[Stored items]

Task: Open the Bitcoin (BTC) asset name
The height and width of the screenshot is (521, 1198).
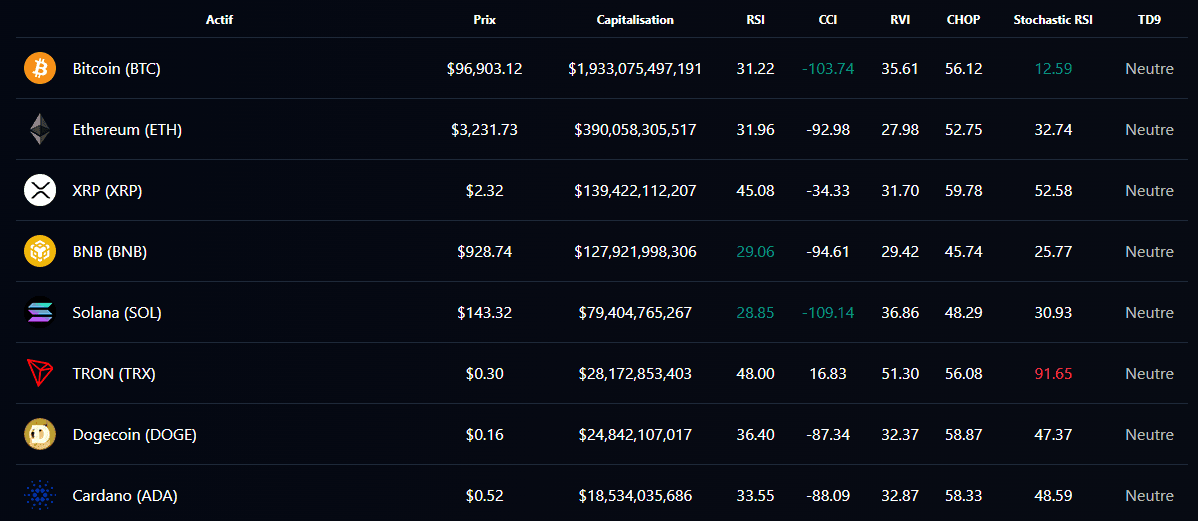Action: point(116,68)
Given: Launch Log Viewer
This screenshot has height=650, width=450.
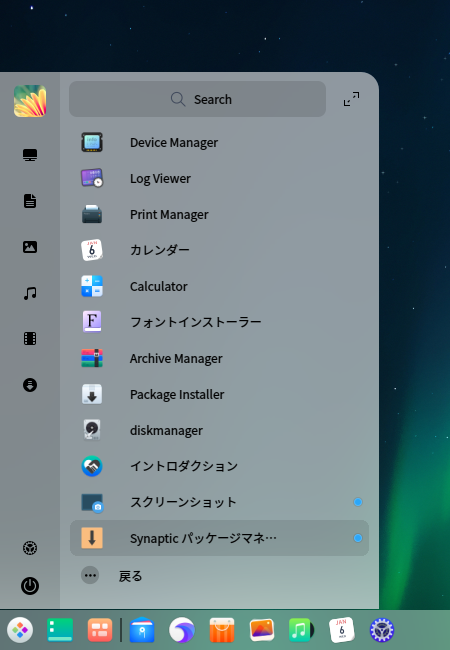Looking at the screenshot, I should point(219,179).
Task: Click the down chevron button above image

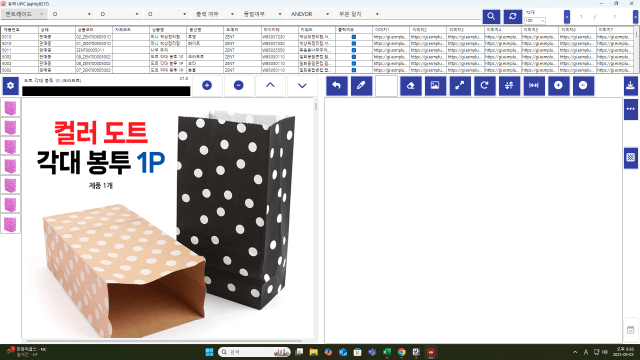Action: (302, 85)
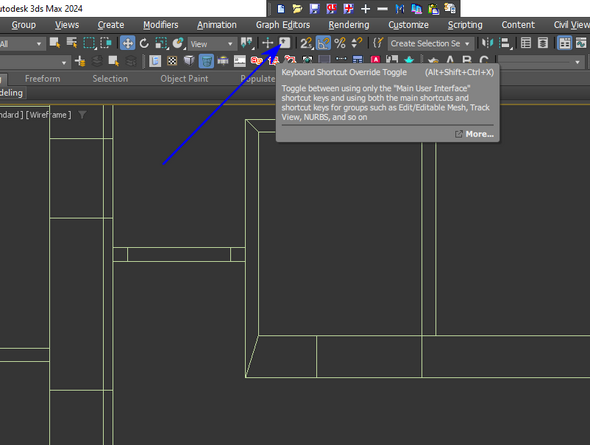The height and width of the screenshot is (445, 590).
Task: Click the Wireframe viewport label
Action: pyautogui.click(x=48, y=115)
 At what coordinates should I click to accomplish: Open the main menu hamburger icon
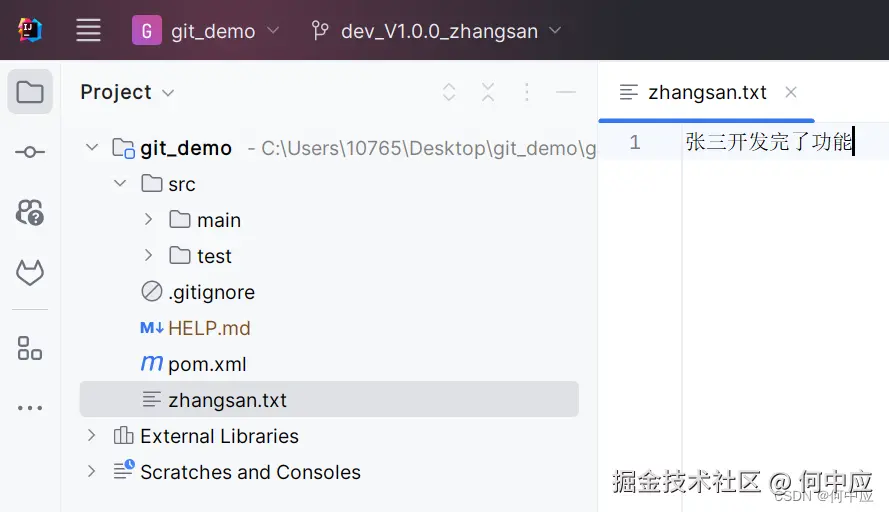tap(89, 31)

Try it:
Return all the entries word for word, but omit any pictures they contain.

Your solution:
Task: Open the Bitcoin (BTC) asset name
The height and width of the screenshot is (521, 1198).
Action: point(116,68)
Given: Launch Log Viewer
This screenshot has height=650, width=450.
Looking at the screenshot, I should point(219,179).
Task: Click the down chevron button above image

Action: (302, 85)
The height and width of the screenshot is (445, 590).
Task: Click the Wireframe viewport label
Action: pyautogui.click(x=48, y=115)
 At what coordinates should I click to accomplish: Open the main menu hamburger icon
tap(89, 31)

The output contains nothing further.